Marriage Family Therapist
Ali Miller is a Licensed Marriage and Family Therapist in private practice in the Bay Area. Miller chose the road less traveled and received her Master’s degree from the California Institute for Integral Studies (CIIS). CIIS is an accredited, private university established in 1968 and is best known for its lively and diverse community of learners who are committed to exploring traditions of knowledge from many cultures and viewpoints.
What made you want to become an MFT?
Two questions motivated me to enter the field of psychology. The first was with me most of my life and motivated me to choose psychology as a major in college: Why do people do the things they do? The second was also a familiar one and became pressing after I graduated from college: How can I make the world a better place? After a lot of in-depth soul-searching about who I was, what I cared about, and what my strengths were, I decided to pursue a degree in Counseling Psychology. I was driven by my passion to contribute to creating a world full of people who are less alienated from themselves and each other, more connected, and more empowered.
What was the hardest part about your educational experience?
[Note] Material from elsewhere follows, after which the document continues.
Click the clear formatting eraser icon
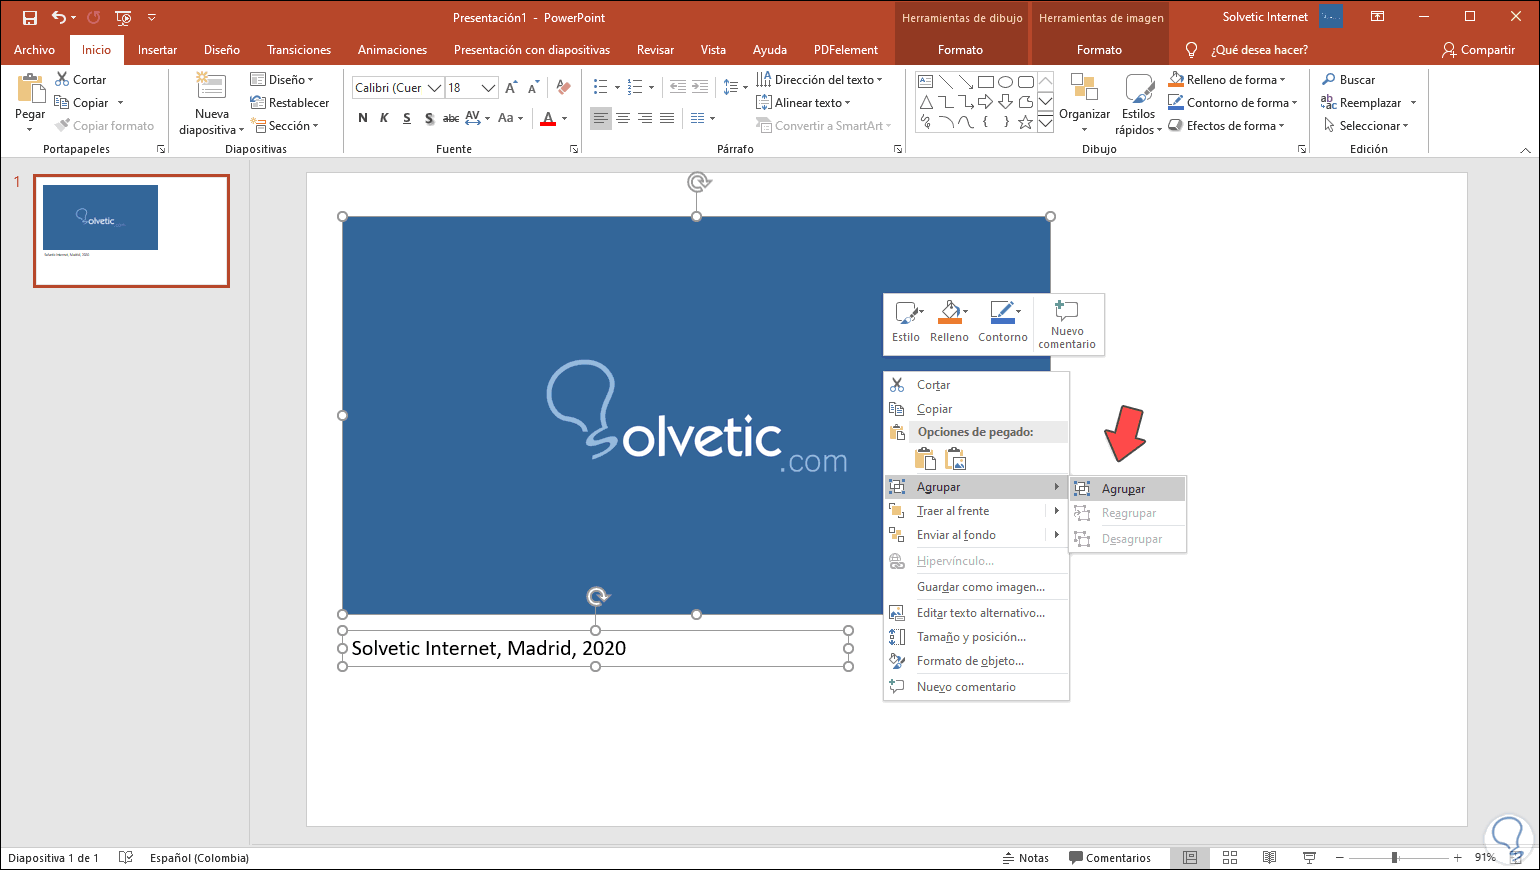 pos(563,87)
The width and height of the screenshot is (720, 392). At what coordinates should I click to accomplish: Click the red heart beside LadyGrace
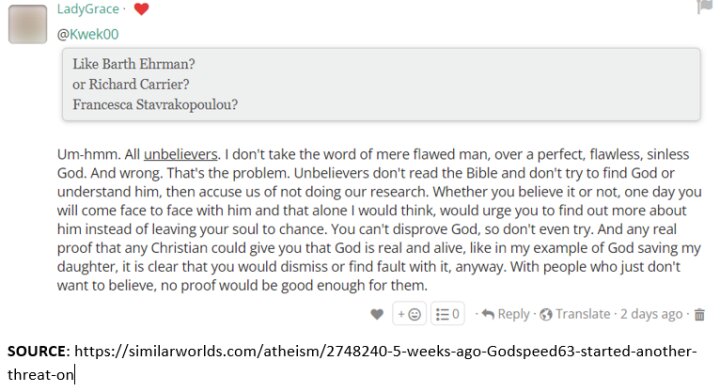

Honestly, the hardest part of my educational experience was walking into the school café during breaks in graduate school. I developed tremendous social anxiety while in grad school that would rear its painful head during unstructured time at school, making me highly self-conscious, self-doubting, and self-hating. While excruciating, it also gave me the opportunity to learn a lot about self-compassion, particularly for the shy parts of myself. Supporting others in cultivating self-compassion and dealing with social anxiety and shyness are my specialties now! That's one of the greatest things about this field – our struggles give us more empathy for our clients and whatever we learn about ourselves through facing life's challenges allows us to better help others.
Do you have a special story from your practice?
Having a network of colleagues has been very important for me in private practice, not only for consultation, but also for backup. A few months after I finally filled my women's group after a long period of low enrollment, I got the dreaded call that my mother was dying. I dropped everything and flew to New York to be with her in her final months. One of the hardest parts about this was leaving my clients, particularly my beloved group that was really coalescing. Luckily, a dear colleague with a private practice of her own was available and interested in subbing for me while I was away for three months, allowing the group to continue in my absence. The night my mom passed away I dreamt about my group, and when I returned to work, I was so grateful that all the members were still there and that my colleague was able to support me in that profound way.<!- mfunc search_btn -> <!- /mfunc search_btn ->
What advice would you give to someone thinking about becoming an MFT?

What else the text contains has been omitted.